LONDON, United Kingdom – Tough comparables, as well as the uncertainty in regard to the outcome and impact of trade wars, have dampened the effect of yet another string of great results by the sector.
Whilst results have been strong, demonstrating continued growth in the first half of 2018, investors have been jumpy, over-reacting to a first half sales target miss by Kering and a warning by Moncler that continued momentum in the second half of 2018 might prove challenging.

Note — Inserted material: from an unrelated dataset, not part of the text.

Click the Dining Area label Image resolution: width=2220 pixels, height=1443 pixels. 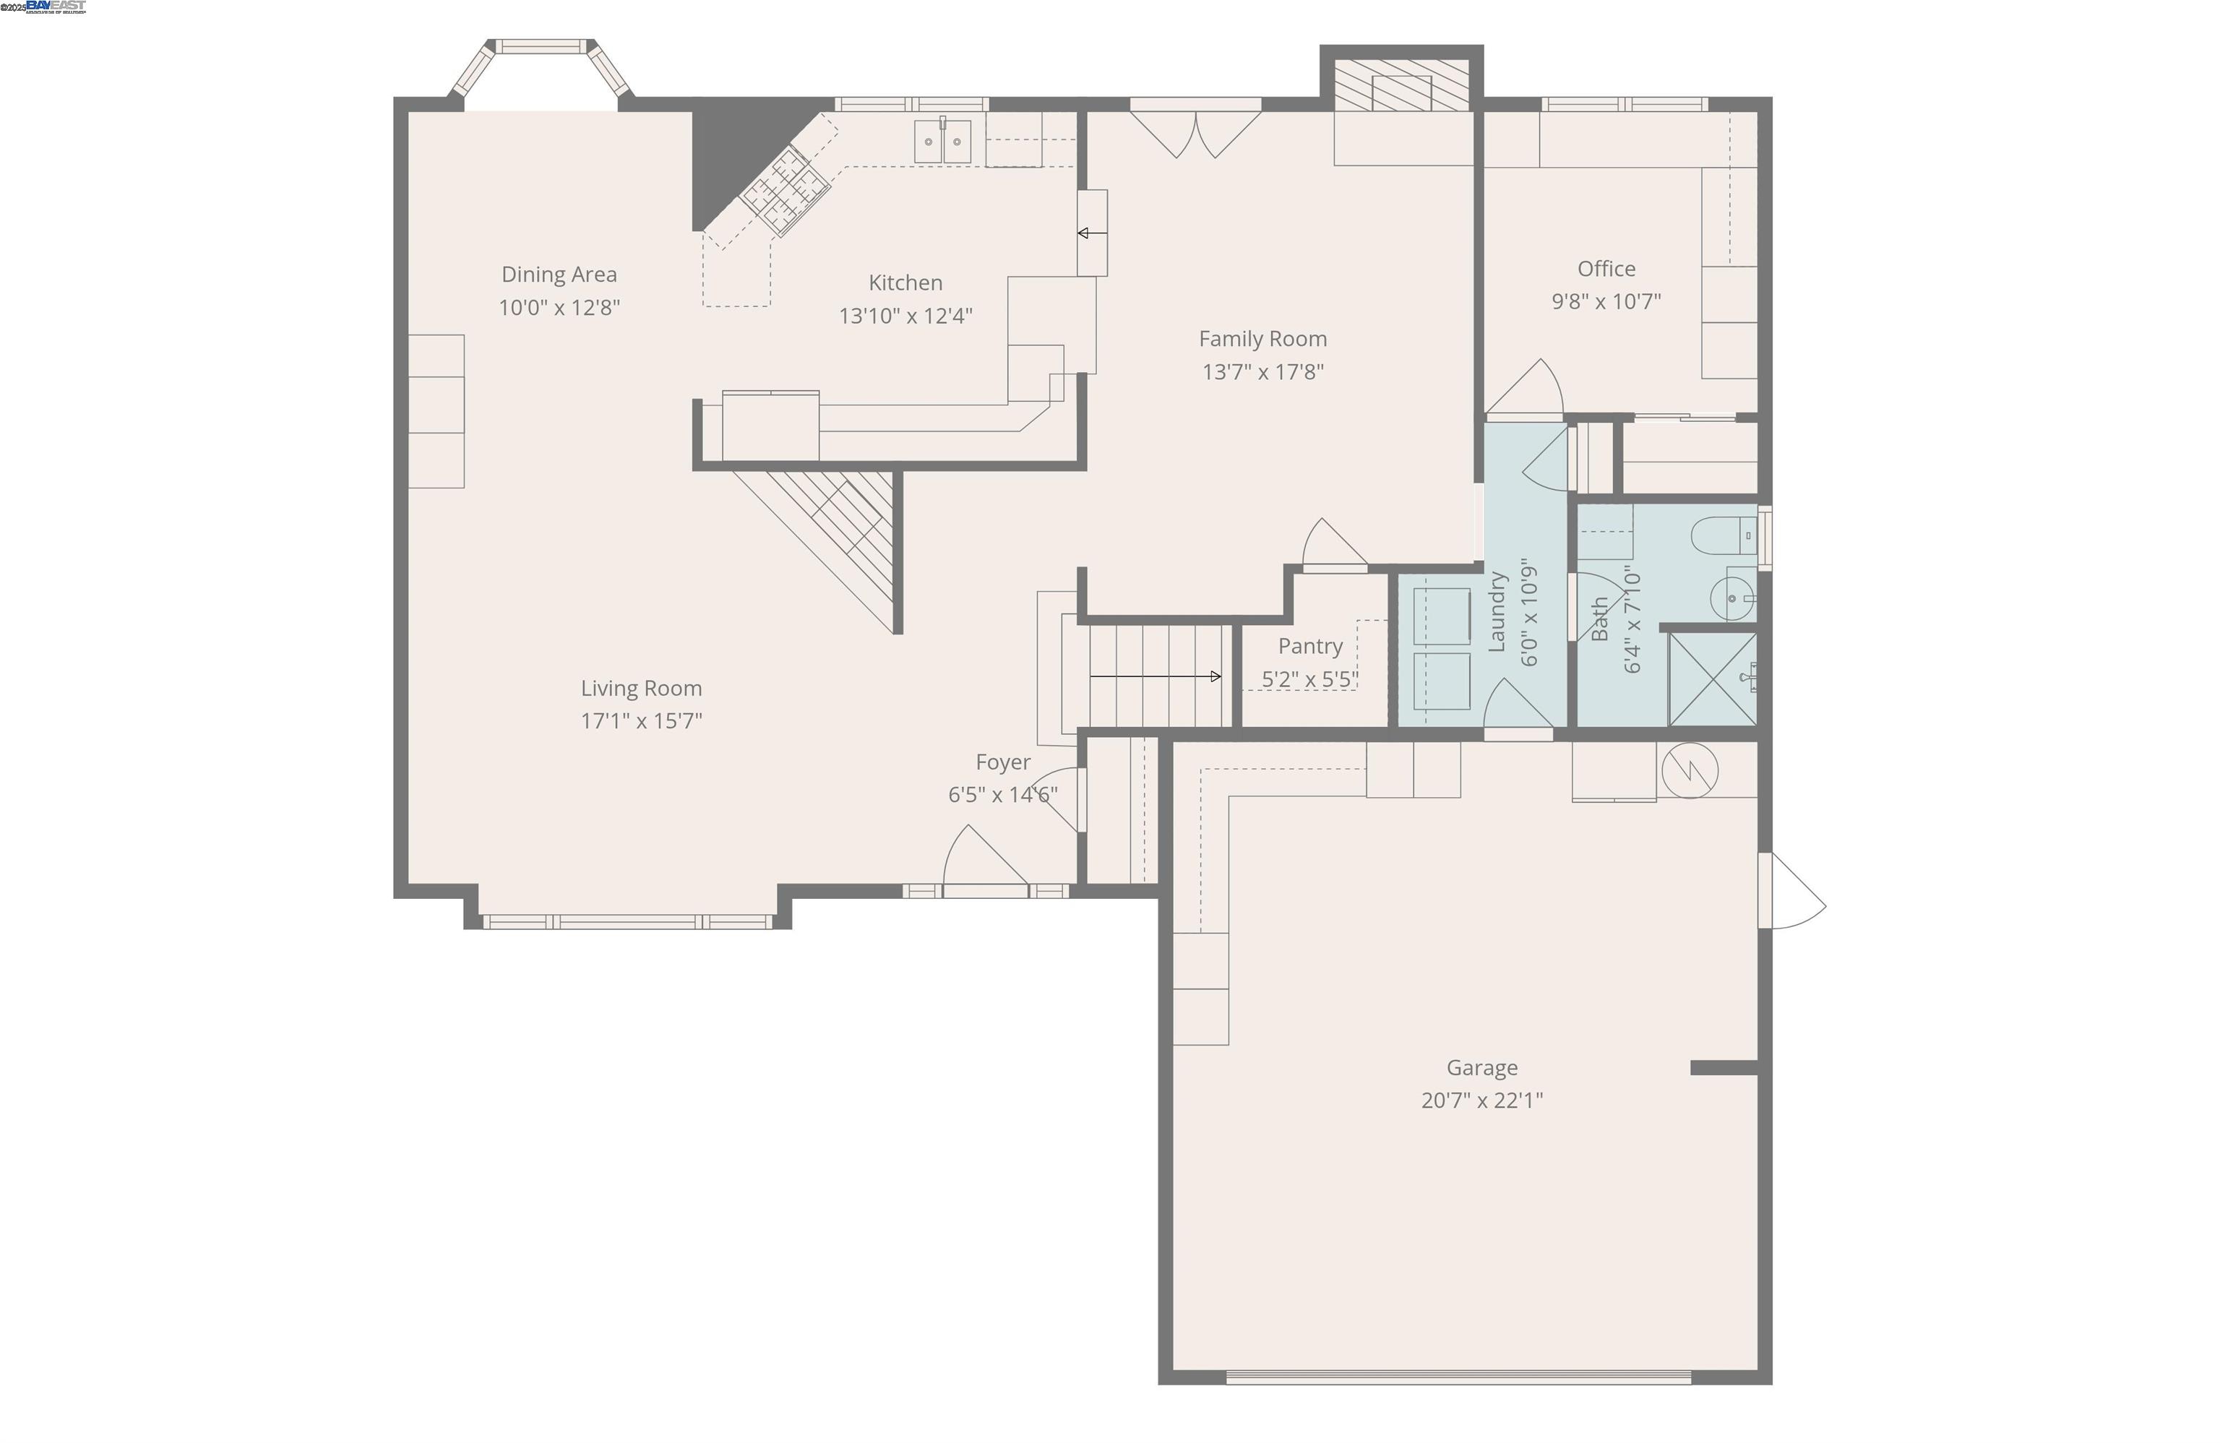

Profits have been rising across the board, with some notable achievements: Kering first half operating profit up 53 percent, LVMH first half operating profit up 41 percent, Swatch first half net profit up 67 percent, to mention a few. In addition, Hermès’s announced that it sees first half profit margins matching the records it set last year. One could be forgiven for expecting the SLI to have soared, rather than inched up, this month.
But there is a lot of uncertainty around at the moment, with conflicting views as to the outcome and impact of Trump’s carpet-bombing of international trade agreements — and investors don’t like this.
Beauty was flavour of the month with a total of seven transactions being announced in July: in colour cosmetics, Pat McGrath Labs, Kiko Cosmetics and Iconic London received investment from private equity firms Eurazeo, Peninsula Capital Partners and Blue Gem Capital Partners, respectively, and Butter London was acquired by Astral Brands. Skincare brand First Aid Beauty was acquired by P&G, soaps and fragrances brand Sabon Shel was acquired by Yves Rocher and Scandinavian cosmetics distributor Solis International was acquired by Scandinavian Cosmetics Group.
Two French heritage brands also changed hands in July: men’s underwear brand Eminence, founded in the 1940’s, was acquired by Israeli apparel group Delta Galil Industries and a portfolio of outdoor sports brands including ski goggles and apparel brand Bollé, founded in 1888, was acquired by private equity firm Alvarez & Marsal Capital. Other brands in the portfolio included Cébé and Serengeti Eyewear.
Volatility has returned to the Savigny Luxury Index (“SLI”) with strong results tempered by concerns over outlook and mounting global trade tensions. Our index rose 1.3 percent this month; nevertheless, this was a robust performance relative to a decline of 1.5 percent for the MSCI.
SLI vs. MSCI
- Ralph Lauren’s turnaround continued to bear fruit, with a quarterly revenue and earnings beat sending the share price up; the stock ended the month 7 percent higher.
- LVMH’s strong first half results, backed by continued outperformance of Louis Vuitton, saw the share price increase by 5 percent in July.
- Mulberry’s share price continued to suffer from Brexit angst, losing a further 16 percent this month.
- Shares in Brunello Cucinelli took a nose-dive at the beginning of the month, in an apparent over-reaction to a downgrade on the stock. The company’s first half results pushed the shares back up, but the stock ended July 7 percent down.
- Kering’s first half earnings beat was overshadowed by a sales target miss, resulting in the shares ending the month 6 percent down.
What to watch
According to Research and Markets, the global online jewellery market is set to grow at an annual rate of 16 percent during the period 2018 to 2022. The opportunity here is with branded jewellery players, which still account for a small portion of global jewellery sales.
While the bigger players such as Tiffany will have an edge, smaller and more nimble players are likely to emerge. In the UK, Vashi, an online jewellery brand that has evolved into omni-channel retailing offering a less formal approach to buying jewellery, is creating waves. We would expect more of this to come.